§ **HOW TO COMPLETE THIS TASK**: The records below are to be set down word for word, with every picture left out.

§ **RECORDS FOR THIS EXERCISE**:
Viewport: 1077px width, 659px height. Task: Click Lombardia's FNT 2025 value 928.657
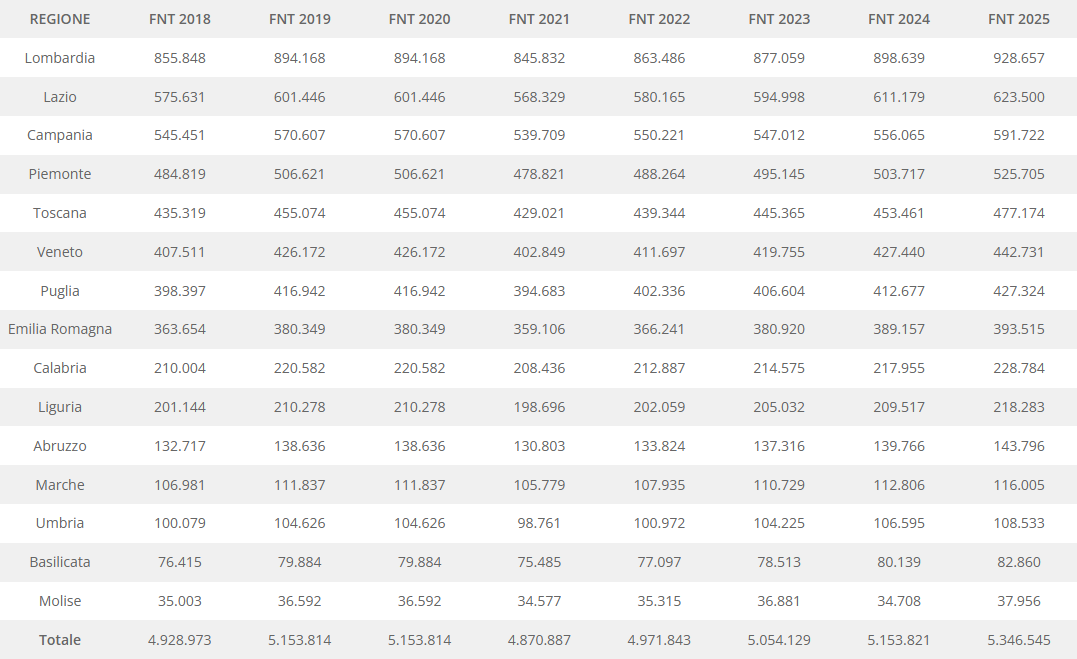point(1018,58)
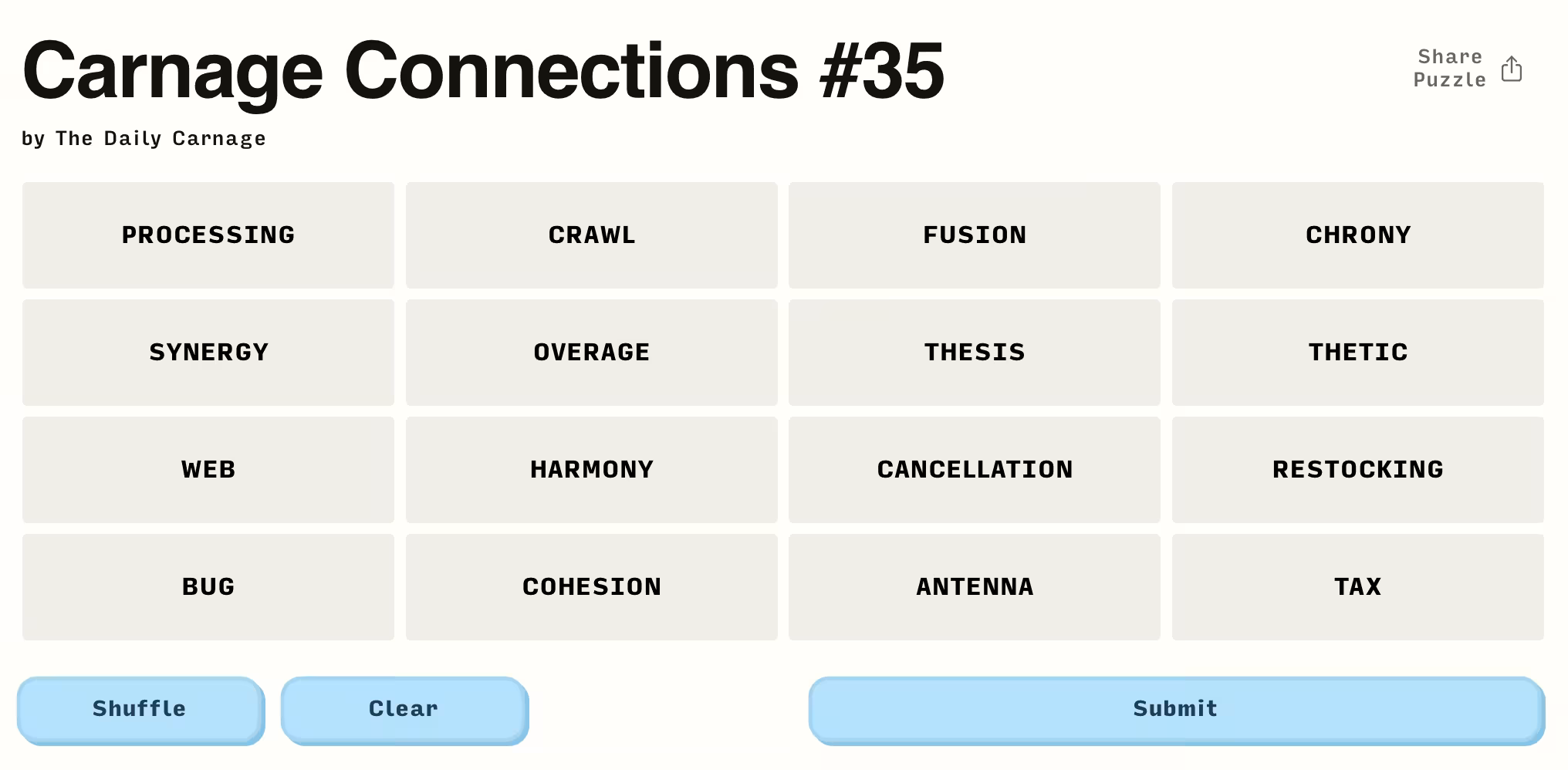Screen dimensions: 1568x770
Task: Select the SYNERGY tile
Action: click(x=208, y=353)
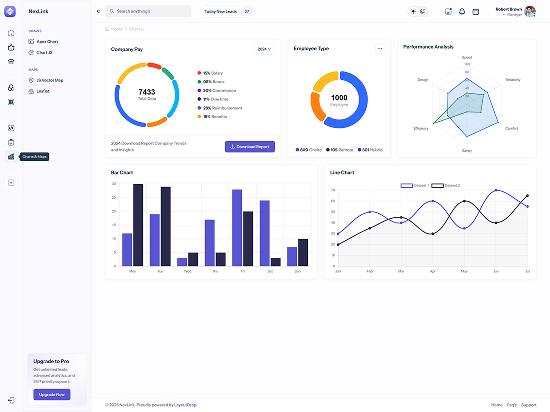Click the logout icon at sidebar bottom
The height and width of the screenshot is (412, 550).
pyautogui.click(x=11, y=400)
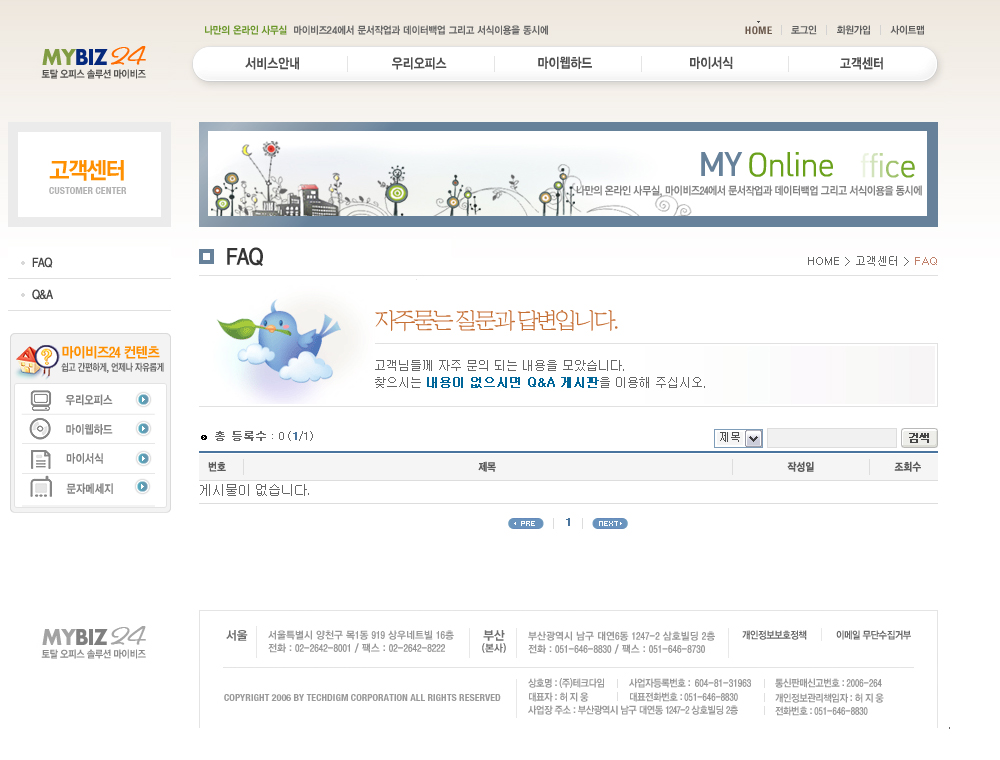1000x760 pixels.
Task: Open the 고객센터 main menu
Action: click(x=861, y=64)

§ **ANSWER SPACE**:
Viewport: 1077px width, 659px height. Task: Click Lombardia's FNT 2025 value 928.657
point(1018,58)
Screen dimensions: 1568x770
Task: Select the SYNERGY tile
Action: click(x=208, y=353)
Click the logout icon at sidebar bottom
The height and width of the screenshot is (412, 550).
pyautogui.click(x=11, y=400)
1000x760 pixels.
Task: Open the 고객센터 main menu
Action: click(x=861, y=64)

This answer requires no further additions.